Total urease activity is increased in the absence of ArsR phosphorylation. Wildtype and arsR(D52N) bacteria were harvested from plates (neutral pH) and lysed. Urease activity was measured. Total urease activity was increased in the arsR(D52N) strain, likely reflecting the absence of negative feedback on the urease gene cluster provided by phosphorylation of ArsR at neutral pH. N=6, error bars represent SEM, p=0.02.

Figure 4

ArsR phosphorylation affects expression of the urease gene cluster and α-carbonic anhydrase. Wildtype and arsR(D52N) strains were incubated at pH 3.0 and 7.4 for 4 hours, followed by RNA isolation and subsequent qPCR. The level of ureA transcript of the arsR(D52N) strain was identical to the wildtype at both pHs and there was a 2 fold increase at pH 3.0 vs pH 7.4. The level of ureB, ureI, ureE, ureF, ureG, and ureH transcripts of the arsR(D52N) strain were decreased at both pHs. In contrast, the relative difference between the level of transcript at pH 3.0 and pH 7.4 were the same for both the wildtype and arsR(D52N) strains. The level of α-carbonic anhydrase transcript of the arsR(D52N) strain was twice that of the wildtype strain at pH 3.0 and pH 7.4 and there was an increase in transcription of both strains when challenged with acid. n=3, error bars represent standard deviation. SQ refers to the starting quantity of RNA.

Figure 5

Trafficking of urease proteins to the membrane in acid is not affected by absence of phosphorylation of ArsR, but overall protein levels are decreased. Wildtype, ΔarsS and arsR(D52N) bacteria were incubated at pH 4.5 or 7.4 for 30 minutes without urea. Membranes were then purified and fractionated by SDS-PAGE. UreA and UreB were detected by Western blot.
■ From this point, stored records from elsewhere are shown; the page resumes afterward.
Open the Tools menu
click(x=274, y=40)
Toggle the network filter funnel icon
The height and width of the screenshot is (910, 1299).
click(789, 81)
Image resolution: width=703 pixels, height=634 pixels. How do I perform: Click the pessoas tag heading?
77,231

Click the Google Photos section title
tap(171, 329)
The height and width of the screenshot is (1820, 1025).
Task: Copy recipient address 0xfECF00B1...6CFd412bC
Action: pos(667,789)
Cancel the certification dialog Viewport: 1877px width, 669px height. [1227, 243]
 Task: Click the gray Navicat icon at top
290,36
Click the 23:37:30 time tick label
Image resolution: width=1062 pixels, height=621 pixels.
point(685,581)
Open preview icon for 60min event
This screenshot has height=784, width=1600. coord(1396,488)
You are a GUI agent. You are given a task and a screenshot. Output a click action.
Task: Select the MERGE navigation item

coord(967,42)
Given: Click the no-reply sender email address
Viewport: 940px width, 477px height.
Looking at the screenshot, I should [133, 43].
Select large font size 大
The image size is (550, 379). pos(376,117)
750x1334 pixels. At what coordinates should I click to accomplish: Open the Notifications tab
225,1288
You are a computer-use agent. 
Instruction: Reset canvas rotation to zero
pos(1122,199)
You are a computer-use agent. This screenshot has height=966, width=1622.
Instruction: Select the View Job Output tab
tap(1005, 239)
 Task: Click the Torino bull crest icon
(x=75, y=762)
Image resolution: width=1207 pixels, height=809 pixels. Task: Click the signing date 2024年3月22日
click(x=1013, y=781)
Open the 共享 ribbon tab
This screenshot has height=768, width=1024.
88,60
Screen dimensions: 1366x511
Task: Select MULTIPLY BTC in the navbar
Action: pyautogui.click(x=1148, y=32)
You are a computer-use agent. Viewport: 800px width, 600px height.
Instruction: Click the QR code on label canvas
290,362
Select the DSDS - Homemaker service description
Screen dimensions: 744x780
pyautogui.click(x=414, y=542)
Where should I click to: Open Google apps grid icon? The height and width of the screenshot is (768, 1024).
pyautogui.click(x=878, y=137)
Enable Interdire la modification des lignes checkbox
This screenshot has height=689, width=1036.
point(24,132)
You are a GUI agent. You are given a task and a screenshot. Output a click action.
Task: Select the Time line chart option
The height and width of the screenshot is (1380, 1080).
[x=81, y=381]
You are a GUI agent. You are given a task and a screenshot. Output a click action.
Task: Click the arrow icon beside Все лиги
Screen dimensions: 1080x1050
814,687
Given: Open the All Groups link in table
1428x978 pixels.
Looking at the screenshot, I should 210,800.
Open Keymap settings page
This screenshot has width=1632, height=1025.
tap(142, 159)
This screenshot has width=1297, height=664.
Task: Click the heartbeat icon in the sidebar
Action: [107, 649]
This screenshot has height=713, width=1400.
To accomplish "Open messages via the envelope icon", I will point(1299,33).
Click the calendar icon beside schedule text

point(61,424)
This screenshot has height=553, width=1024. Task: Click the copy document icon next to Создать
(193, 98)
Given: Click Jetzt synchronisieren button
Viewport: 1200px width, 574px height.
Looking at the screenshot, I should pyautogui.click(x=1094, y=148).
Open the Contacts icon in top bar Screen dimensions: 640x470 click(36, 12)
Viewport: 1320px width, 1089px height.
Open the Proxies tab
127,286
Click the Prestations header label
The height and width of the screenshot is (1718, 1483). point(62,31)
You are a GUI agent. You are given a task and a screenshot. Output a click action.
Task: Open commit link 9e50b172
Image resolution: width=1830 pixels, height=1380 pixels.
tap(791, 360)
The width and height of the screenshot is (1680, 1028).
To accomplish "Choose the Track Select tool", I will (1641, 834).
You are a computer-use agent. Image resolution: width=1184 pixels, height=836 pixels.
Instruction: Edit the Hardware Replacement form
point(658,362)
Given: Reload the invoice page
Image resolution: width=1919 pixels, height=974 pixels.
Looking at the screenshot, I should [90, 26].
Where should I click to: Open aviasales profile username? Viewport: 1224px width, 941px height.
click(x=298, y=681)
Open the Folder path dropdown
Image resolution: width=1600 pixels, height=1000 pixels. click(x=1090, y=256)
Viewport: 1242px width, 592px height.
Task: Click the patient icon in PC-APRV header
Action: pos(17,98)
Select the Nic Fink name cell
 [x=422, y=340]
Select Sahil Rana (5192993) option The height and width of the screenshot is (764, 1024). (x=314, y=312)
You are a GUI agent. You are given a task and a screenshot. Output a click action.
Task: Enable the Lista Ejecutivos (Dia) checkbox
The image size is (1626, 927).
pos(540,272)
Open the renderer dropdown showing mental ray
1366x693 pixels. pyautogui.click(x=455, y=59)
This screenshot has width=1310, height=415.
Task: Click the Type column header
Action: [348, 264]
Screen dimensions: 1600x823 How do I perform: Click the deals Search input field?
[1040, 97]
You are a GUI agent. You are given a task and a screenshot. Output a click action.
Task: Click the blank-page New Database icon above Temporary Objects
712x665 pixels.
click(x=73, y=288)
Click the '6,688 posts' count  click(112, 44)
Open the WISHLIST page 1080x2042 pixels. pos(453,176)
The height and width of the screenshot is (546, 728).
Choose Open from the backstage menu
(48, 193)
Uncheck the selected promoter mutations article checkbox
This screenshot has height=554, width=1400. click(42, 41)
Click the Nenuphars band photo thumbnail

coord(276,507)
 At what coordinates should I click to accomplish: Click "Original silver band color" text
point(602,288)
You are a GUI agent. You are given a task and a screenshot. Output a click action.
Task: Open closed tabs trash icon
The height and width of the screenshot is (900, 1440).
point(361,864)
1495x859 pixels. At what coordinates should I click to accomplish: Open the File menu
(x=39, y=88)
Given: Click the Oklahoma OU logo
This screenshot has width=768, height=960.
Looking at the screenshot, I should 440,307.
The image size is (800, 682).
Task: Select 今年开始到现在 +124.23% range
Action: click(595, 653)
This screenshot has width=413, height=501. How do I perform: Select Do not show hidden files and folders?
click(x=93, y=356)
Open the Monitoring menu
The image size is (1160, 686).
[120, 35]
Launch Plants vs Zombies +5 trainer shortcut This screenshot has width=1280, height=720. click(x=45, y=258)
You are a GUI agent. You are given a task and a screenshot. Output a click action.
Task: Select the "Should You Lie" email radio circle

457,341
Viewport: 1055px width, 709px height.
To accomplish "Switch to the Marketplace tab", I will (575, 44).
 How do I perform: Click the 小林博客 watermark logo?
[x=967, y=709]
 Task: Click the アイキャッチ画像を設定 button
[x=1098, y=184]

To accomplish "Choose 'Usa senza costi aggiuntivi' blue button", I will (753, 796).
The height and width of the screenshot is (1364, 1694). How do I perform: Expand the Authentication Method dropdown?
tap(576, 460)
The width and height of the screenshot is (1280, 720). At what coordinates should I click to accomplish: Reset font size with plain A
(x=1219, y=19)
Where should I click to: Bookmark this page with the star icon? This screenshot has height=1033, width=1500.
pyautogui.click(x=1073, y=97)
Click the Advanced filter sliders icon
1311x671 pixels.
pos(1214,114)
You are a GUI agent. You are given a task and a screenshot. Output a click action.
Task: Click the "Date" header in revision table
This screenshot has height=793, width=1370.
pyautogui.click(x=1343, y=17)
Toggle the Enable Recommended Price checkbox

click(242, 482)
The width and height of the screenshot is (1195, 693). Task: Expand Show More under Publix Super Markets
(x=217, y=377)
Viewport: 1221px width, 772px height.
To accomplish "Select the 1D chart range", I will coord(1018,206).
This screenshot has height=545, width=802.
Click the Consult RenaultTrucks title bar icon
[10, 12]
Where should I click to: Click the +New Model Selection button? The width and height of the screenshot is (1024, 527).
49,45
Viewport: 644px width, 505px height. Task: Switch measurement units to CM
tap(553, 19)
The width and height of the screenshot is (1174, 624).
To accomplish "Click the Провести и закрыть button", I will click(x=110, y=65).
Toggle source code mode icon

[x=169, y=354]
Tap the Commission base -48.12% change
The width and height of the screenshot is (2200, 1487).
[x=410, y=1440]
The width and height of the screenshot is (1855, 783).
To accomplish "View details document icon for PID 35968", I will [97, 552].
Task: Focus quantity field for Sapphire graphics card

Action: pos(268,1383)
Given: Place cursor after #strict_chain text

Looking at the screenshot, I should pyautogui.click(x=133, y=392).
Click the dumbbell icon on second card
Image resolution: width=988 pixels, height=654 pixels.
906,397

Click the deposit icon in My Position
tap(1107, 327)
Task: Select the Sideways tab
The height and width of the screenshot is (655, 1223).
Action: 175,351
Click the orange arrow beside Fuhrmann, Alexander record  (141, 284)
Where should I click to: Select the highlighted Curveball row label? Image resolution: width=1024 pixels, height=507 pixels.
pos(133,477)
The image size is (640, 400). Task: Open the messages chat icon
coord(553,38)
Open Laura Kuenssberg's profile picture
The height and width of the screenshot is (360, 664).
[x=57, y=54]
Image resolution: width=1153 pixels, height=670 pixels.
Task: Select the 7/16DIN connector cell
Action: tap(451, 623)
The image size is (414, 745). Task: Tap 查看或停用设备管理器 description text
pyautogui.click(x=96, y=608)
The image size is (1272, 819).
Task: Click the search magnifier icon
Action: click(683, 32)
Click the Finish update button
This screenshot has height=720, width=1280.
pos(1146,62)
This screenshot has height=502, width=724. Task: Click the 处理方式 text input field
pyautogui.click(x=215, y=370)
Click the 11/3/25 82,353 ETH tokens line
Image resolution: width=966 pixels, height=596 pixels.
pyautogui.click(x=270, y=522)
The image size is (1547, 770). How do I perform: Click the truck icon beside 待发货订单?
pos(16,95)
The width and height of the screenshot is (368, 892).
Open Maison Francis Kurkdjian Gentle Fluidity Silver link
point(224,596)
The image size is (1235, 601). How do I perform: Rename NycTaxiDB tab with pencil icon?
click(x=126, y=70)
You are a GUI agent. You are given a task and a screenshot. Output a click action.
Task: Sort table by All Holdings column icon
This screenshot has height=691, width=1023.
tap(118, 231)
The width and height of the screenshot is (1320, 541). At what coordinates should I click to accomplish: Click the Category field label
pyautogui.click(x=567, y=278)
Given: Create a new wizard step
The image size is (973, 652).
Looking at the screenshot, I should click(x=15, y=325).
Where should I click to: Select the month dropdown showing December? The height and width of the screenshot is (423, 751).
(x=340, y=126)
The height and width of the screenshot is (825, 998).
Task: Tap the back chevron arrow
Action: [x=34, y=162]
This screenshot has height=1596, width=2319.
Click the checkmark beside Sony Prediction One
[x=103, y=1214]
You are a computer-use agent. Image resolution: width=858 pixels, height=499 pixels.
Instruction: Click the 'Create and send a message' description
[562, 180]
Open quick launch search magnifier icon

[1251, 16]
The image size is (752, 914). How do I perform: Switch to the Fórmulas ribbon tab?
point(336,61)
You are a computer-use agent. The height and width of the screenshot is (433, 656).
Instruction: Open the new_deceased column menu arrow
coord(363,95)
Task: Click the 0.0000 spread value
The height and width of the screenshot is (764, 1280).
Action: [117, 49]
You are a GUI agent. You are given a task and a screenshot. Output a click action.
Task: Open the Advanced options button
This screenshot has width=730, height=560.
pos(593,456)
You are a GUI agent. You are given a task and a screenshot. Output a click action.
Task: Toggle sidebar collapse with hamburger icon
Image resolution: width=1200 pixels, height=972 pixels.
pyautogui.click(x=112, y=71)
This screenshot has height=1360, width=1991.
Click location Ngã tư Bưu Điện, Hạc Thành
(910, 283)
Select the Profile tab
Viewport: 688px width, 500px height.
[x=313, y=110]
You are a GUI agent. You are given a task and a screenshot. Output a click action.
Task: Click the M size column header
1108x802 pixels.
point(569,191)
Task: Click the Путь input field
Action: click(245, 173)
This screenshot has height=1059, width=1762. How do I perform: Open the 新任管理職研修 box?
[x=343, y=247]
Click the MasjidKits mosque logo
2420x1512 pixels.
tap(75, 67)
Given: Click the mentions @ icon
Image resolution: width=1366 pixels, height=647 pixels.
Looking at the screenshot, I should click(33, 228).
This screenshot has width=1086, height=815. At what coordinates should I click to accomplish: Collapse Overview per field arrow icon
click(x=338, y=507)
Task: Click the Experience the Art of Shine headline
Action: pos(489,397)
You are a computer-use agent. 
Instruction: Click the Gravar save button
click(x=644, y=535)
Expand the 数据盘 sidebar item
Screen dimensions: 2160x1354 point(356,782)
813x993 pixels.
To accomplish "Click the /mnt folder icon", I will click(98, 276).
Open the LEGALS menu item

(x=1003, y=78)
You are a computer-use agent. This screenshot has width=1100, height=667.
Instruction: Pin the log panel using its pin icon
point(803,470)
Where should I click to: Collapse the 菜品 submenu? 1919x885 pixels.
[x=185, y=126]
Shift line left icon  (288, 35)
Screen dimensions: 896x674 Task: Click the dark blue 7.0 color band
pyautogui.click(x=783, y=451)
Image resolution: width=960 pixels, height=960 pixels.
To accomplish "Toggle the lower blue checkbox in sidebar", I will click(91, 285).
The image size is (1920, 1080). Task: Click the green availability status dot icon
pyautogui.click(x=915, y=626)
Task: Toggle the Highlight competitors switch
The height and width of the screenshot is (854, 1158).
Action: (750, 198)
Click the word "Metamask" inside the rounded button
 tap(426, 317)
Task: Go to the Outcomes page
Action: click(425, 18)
Representative blots for each antibody are shown in (A). Densitometry at pH 4.5 expressed as percent of pH 7.4 for each strain is shown in (B). N=3 for each condition, error bars represent the s.e.m.

Figure 6

Urea addition increases cytoplasmic pH in acid. Cytoplasmic pH was monitored using the pH sensitive fluorophore, BCECF-AM. Cytoplasmic pH decreased in the wildtype (black), arsR(D52N) (grey) and ΔarsS (light grey) strains when presented with an acid challenge (pH 4.5). The addition of 5 mM urea resulted in a rapid increase of cytoplasmic pH in the wildtype and arsR(D52N) strains, but not the ΔarsS strain. These results demonstrate that ArsS is required for UreI/urease complex function independent of ArsR phosphorylation

Figure 7

UreA, UreE, and UreI proteins are decreased in the arsR(D52N) strain in a pH independent manner. Wildtype and arsR(D52N) bacteria were incubated in dialysis cassettes suspended in media for 4 hours at pH 3.0 or 7.4 with 5 mM urea. Medium pH did not change after 4 hours. Bacteria were then lysed, fractionated by SDS-PAGE, and proteins detected by Western blot. Representative blots for each antibody are shown in the top portion of the figure, and averaged densitometry results are shown in the graph on the bottom. N=3 for each condition, pH_o = medium pH, error bars represent standard deviation.